**AUFGABEN:**
**a)** Gib an, wer laut dem Artikel über Außenverteidiger Trainer des VfL Wolfsburg ist.
**b)** Prüfe für jede der folgenden Aussagen, ob sie mit dem Artikel über Außenverteidiger übereinstimmt: (i) Sascha Kirschstein ist Torwart des Hamburger Sport-Vereins. (ii) Philipp Lahm wird als Linksfuß beschrieben. (iii) Vahid Hashemian steht dicht bei Vincent Kompany.
**c)** Schreibe den Artikel über Außenverteidiger im Anschluss an seinen letzten Satz weiter.

**AUSGEWÄHLTER TEXT:**
AUSSENVERTEIDIGER

Revolution von Außen

Die meisten Ballkontakte im Spiel haben inzwischen häufig die Außenverteidiger. Sie eröffnen das Spiel und gehen bis zum gegnerischen Strafraum. RUND erzählt die Geschichte einer lange Zeit unterschätzten Position. Von Roger Repplinger

 

Philipp Lahm

 

Rechtsfuß auf links: Philipp
Lahm vom FC Bayern Foto Hochzwei

Sascha Kirschstein hat den Ball in der Hand. Schaut sich um. „Wohin damit?“, fragt sich der Torwart des Hamburger Sport-Vereins. Der Gegner, Hannover 96, presst. Die Stürmer Vahid Hashemian und Jirí Stajner warten nur darauf, dass einer der Innenverteidiger des HSV den Ball bekommt. Dann können sie auf die Abwehrspieler losgehen, sie unter Druck setzen. Hashemian steht dicht bei Joris Mathijsen, Stajner beobachtet Vincent Kompany. Sie lauern. „Nun braucht der Torhüter ein Angebot“, nennt Klaus Augenthaler, der Trainer des VfL Wolfsburg, diese zentrale Situation des modernen Fußballs. Was Kirschstein macht, entscheidet über den folgenden Angriff. Der Spielaufbau fängt bei ihm an, er stellt die Weichen.

**VORLIEGENDES MATERIAL:**
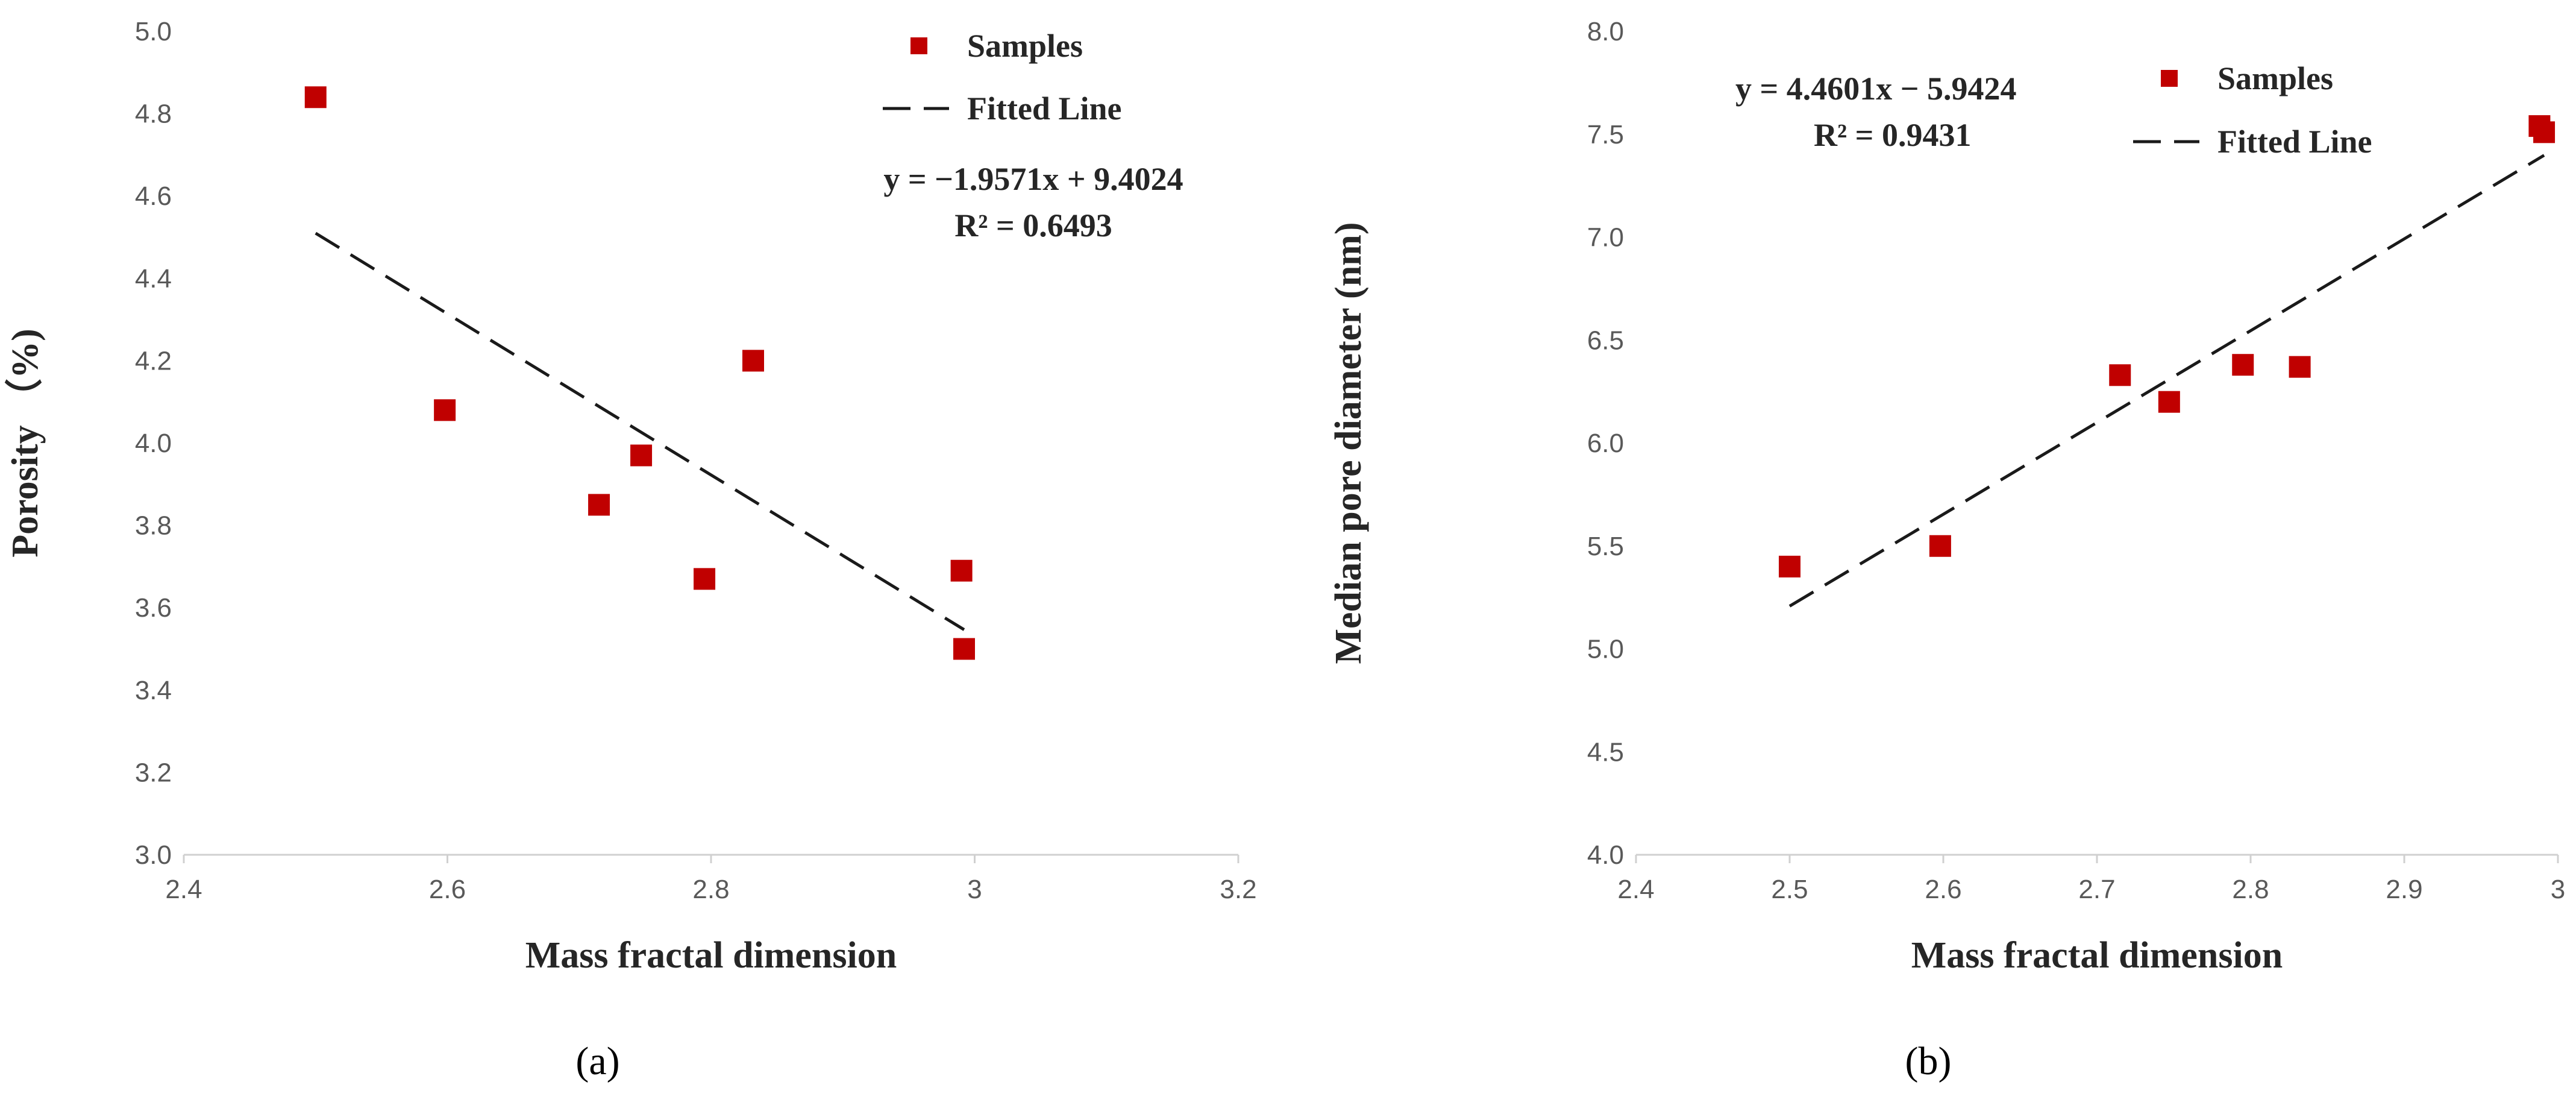 The image size is (2576, 1117). Describe the element at coordinates (154, 772) in the screenshot. I see `panel-a-y-tick-label: 3.2` at that location.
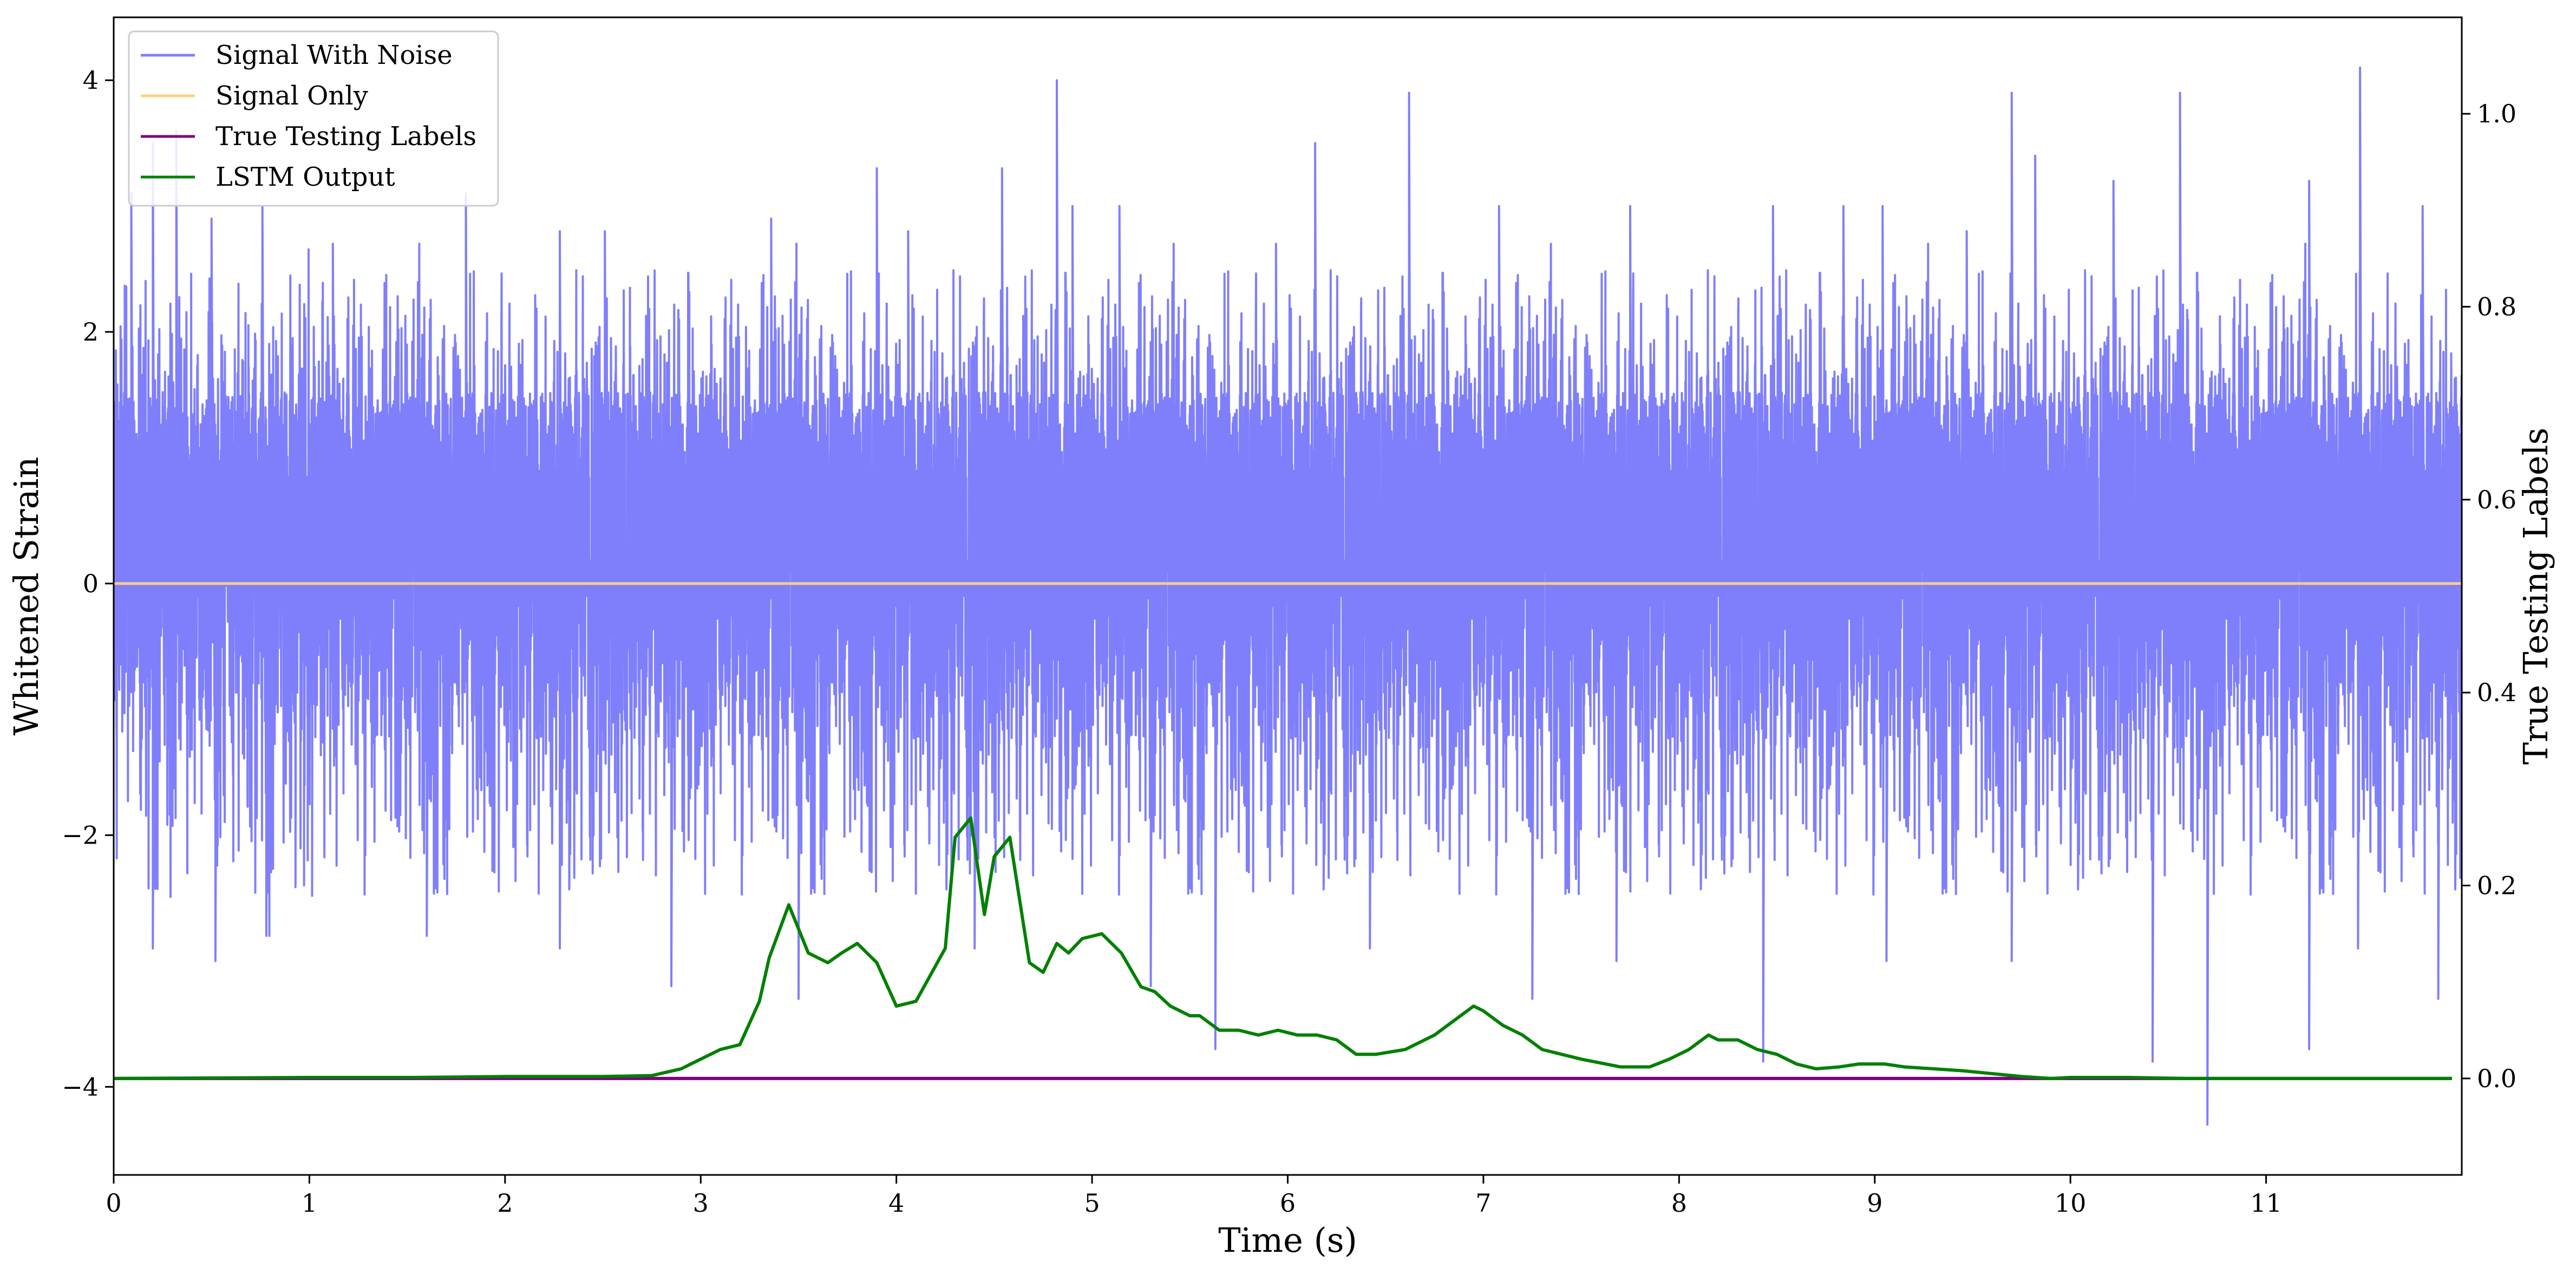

**ANTWORTEN:**
**a)** Klaus Augenthaler

**b)**
(i) Ja: „fragt sich der Torwart des Hamburger Sport-Vereins“
(ii) Nein: „Rechtsfuß auf links“
(iii) Nein: „Hashemian steht dicht bei Joris Mathijsen“

**c)**
Kirschstein wirft den Ball nicht zu einem seiner Innenverteidiger, die sich eines Angriffs durch Hashemian oder tajner nur durch ein riskantes Dribbling vor dem eigenen Strafraum erwehren können oder dadurch, dass sie den Ball blind nach vorne schlagen. Das könnte Kirschstein auch selbst tun. Der Ball bei den Innenverteidigern trägt zum Aufbau des HSV-Spiels nichts bei. Die Außenverteidiger haben mehr Zeit, wenn sie den Ball bekommen, weil der Weg von Hashemian und Stajner auf die Flügel weiter ist als der Weg in die Mitte. Zeit ist wichtig im Fußball, Zeit ist Spiel. Kirschstein wirft den Ball zum aufgeregt winkenden Thimothée Atouba. Gute Wahl. Das Spiel hat begonnen.
 
Atouba, der linke Außenverteidiger des HSV, kann an guten Tagen alles: dribbeln, passen, flanken; er hat taktisches Spielverständnis; er kann das Spiel schnell oder langsam machen, was nichts anderes bedeutet, als den Mitspielern Zeit zu geben und dem Gegner Zeit zu nehmen; er kann den Ball auf die andere Seite schlagen, zum rechten Verteidiger Mehdi Mahdavikia; er kann mit Juan Pablo Sorin und Rafael van der Vaart im Mittelfeld ein Dreieck bilden; er kann mit Sorin einen Doppelpass spielen; er kann Sorin einen Steilpass anbieten; er kann, weil Hashemian auf dem Weg zu ihm ist, Mathijsen anspielen.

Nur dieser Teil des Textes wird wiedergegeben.